Soal A: Salin persis baris data mulai dari baris yang memuat "The image size is (1568, 770)." sampai baris terakhir data, keduanya ikut disalin. Gambar tidak perlu disertakan.

Sumber:
******
Lihat ke Halaman Asli

Okti Nur Risanti

Content writer

Merdeka dari Ketidakpedulian

Diperbarui: 24 Agustus 2024   09:05

Kompasiana adalah platform blog. Konten ini menjadi tanggung jawab bloger dan tidak mewakili pandangan redaksi Kompas.

Ilustrasi bendera merah putih (Unsplash -- James Tiono)

Melihat situasi bangsa akhir-akhir ini, saya agak gemas. Bukan hanya pada penguasa dan wakil-wakil rakyat yang beberapa hari ini dibicarakan dan dihujat, tapi juga pada masyarakat kita sendiri. Mengapa sih kita seringnya gagal paham, menghujat, dan menyesal belakangan, dibanding mencegah kebusukan dari awal?

Terlepas dari like atau dislike pada partai, nama-nama, dan wakil-wakil rakyat yang ada, sepertinya kebanyakan dari kita masih memilih orang, partai, dan wakil rakyat berdasarkan popularitas dan "prestasi" semu yang tampak, kalau bukan dari keuntungan pribadi yang akan didapat. Masih belum banyak orang yang benar-benar memilih berdasarkan idealisme, nilai-nilai moral, etika, kebenaran, dan keadilan yang dijunjung para kandidat dan tampak dalam visi misi maupun proses yang dijalaninya. Sementara, justru hal-hal inilah yang seharusnya menjadi dasar dan pertimbangan bagi kita untuk dapat memiliki pemerintah dan wakil rakyat yang amanah, jujur, adil, dan kompeten dalam mengemban kepercayaan yang diberikan.

Tapi, rakyat kan butuh bukti, bukan janji. Butuh makan, bukan idealisme. Dan, butuh yang mudah dicerna, bukan yang terlalu mengawang-awang.

Setuju. Saya tidak bisa menyalahkan masyarakat kita jika sampai berpikir demikian.
******
Baris Data:
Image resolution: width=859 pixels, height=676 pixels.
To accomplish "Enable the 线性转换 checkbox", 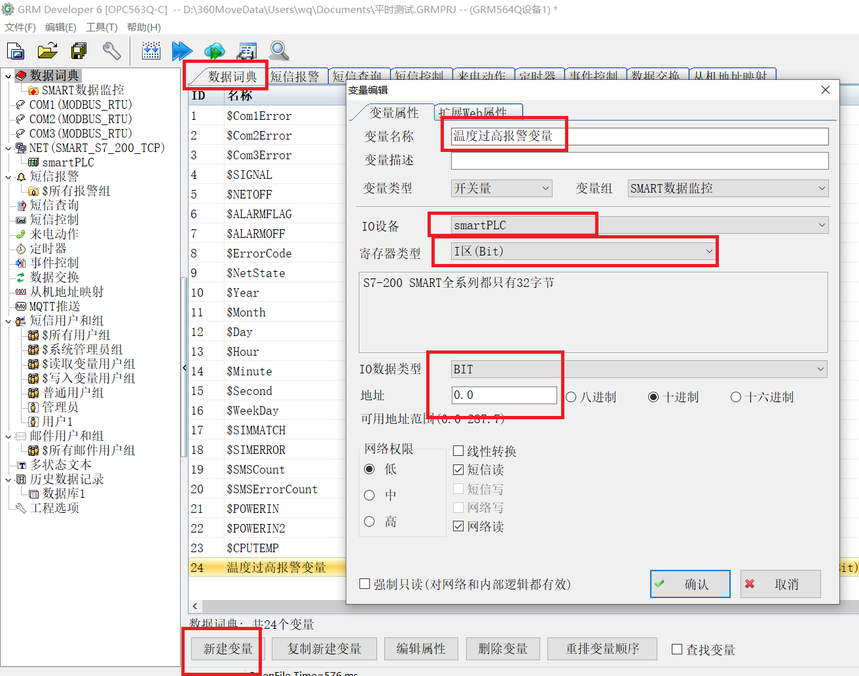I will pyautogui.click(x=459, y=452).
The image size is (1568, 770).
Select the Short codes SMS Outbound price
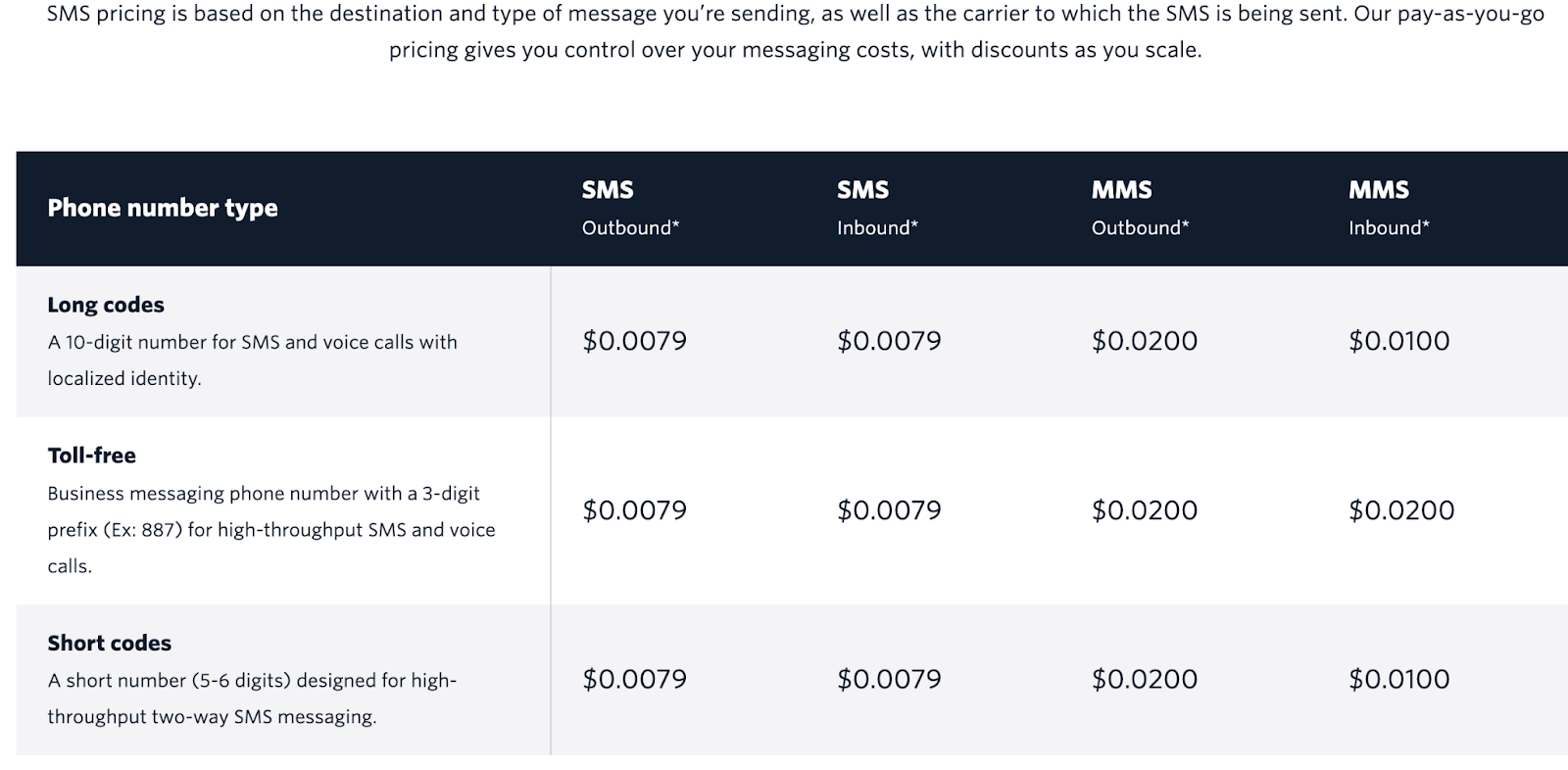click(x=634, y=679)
******
Soal B: Lanjutkan tulisan tentang sikap masyarakat dalam memilih wakil rakyat ini, mulai setelah kalimat terakhirnya.

Jawaban Benar A:
The image size is (1568, 770).
Select the Short codes SMS Outbound price
click(x=634, y=679)

Jawaban Benar B:
Saya bukannya tidak tahu kalau kita semua mungkin sudah terlalu lelah, tidak berdaya, hopeless, atau bahkan tidak punya banyak pilihan dengan situasi hukum serta demokrasi yang selalu terjadi di negara ini. Mulai dari zaman kolonial sampai saat ini, KKN masih saja merajalela. Penguasa yang sulit dipercaya. Wakil rakyat tidak mendengar aspirasi rakyat. Lembaga-lembaga negara kurang terlihat fungsinya. Rakyat hanya dicari saat kampanye, tetapi ditinggalkan saat Pemilu dan Pilkada usai. Pemerintah juga belum serius mendidik dan mencerahkan pemikiran warga negaranya. Lalu, yang sering terjadi, kita sering di-PHP oleh penguasa dan wakill rakyat saat mereka sudah berkuasa. Jadi, untuk apa kita susah-susah berpikir kritis dan idealis? Toh, kita hanya akan selalu mendapat yang itu lagi, yang itu lagi. Sami mawon. Ga ngaruh.

Dan, memang itu fakta yang terjadi saat ini. Kita selalu akan terjebak dalam situasi rumit dan kompleks saat membicarakan carut marut masalah demokrasi, politik, hukum, dan kekuasaan. Apakah kita salah memilih pemimpin dan wakil rakyat? Apakah pemerintah dan wakil rakyatnya yang suka PHP dan tidak amanah? Apakah sistem yang ada sudah tepat? Bagaimana dengan perangkat undang-undang serta penegakan hukum yang terjadi? Lalu, bagaimana dengan faktor budaya, adat, tradisi, geografis, atau situasi politik luar negeri yang memengaruhi? Dan sebagainya, dan seterusnya. Jelas, bukan single factor atau hanya satu faktor yang berpengaruh dalam isu demokrasi, politik, dan kekuasaan ini.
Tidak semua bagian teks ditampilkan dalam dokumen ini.